Laudatio des Vorsitzenden der Deutschen Bischofskonferenz, Karl Kardinal Lehmann zur Verleihung des DJK-Ethik-Preises des Sports an Dr. Markus Merk

am 29. Juni 2007 in Mainz

Datum:
Freitag, 29. Juni 2007

am 29. Juni 2007 in Mainz

Ein Jahr ist es her, dass in Deutschland die Fußball-Weltmeisterschaft ausgetragen wurde. Vermutlich denkt auch unser heute zu ehrender Preisträger gerne an die fröhliche Stimmung, die sportliche Leistungsbereitschaft und an die freundliche Gastfreundschaft zurück, die im ganzen Land zu spüren waren. Es ist sicher – gerade hier in Mainz - kein Geheimnis, dass ich auch persönlich dem Fußball seit vielen Jahren verbunden bin, freilich zuerst und lange Zeit als Aktiver. Deshalb freue ich mich sehr, heute die Laudatio auf einen der bekanntesten und geachtetsten Männer des Fußballsports halten zu dürfen: auf Herrn Dr. Markus Merk, dem wir heute den DJK-Ethik-Preis des Sports 2007 verleihen.

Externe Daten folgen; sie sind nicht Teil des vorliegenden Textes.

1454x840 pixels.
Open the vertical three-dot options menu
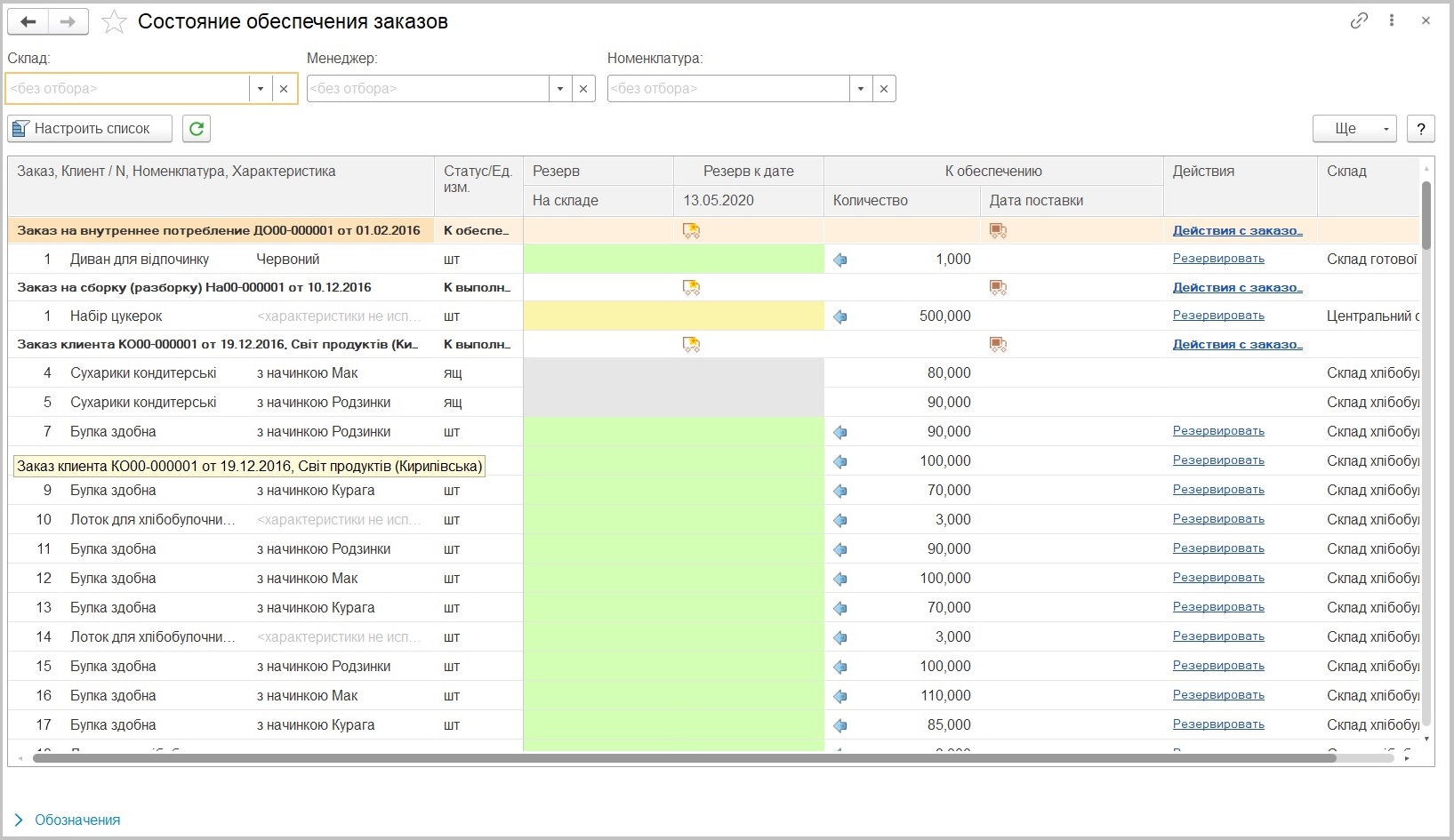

Die Leistungen von Dr. Markus Merk als Spielleiter in mehr als 300 Bundesligaspielen und über 70 Europapokalspielen, in fast 50 Länderspielen, seine Einsätze bei Europameisterschaften, Weltmeisterschaften oder Olympischen Spielen, seine Ehrungen als Weltschiedsrichter 2004 und 2005 – all das verdient höchste Anerkennung und Bewunderung.

Diese sportlichen Verdienste allein waren allerdings nicht ausschlaggebend, um Dr. Merk mit dem DJK-Ethik-Preis des Sports zu ehren. Seit 1992 wird dieser Preis an Personen verliehen, die sich durch ihr besonderes persönliches Vorbild, durch betonte Förderung des sportlich fairen Verhaltens und durch herausragende Aussagen oder Arbeiten auf dem Gebiet einer christlich orientierten Sportethik auszeichnen. Herr Dr. Markus Merk, so hat das neunköpfige Kuratorium entschieden, verkörpert diese Werte in einem hohen Maße. Nicht zuletzt durch sein herausragendes soziales Engagement übt er eine wichtige Vorbildfunktion im Blick auf die Jugend aus. Diesen besonderen Einsatz wollen wir mit dem katholischen Sportpreis heute würdigen.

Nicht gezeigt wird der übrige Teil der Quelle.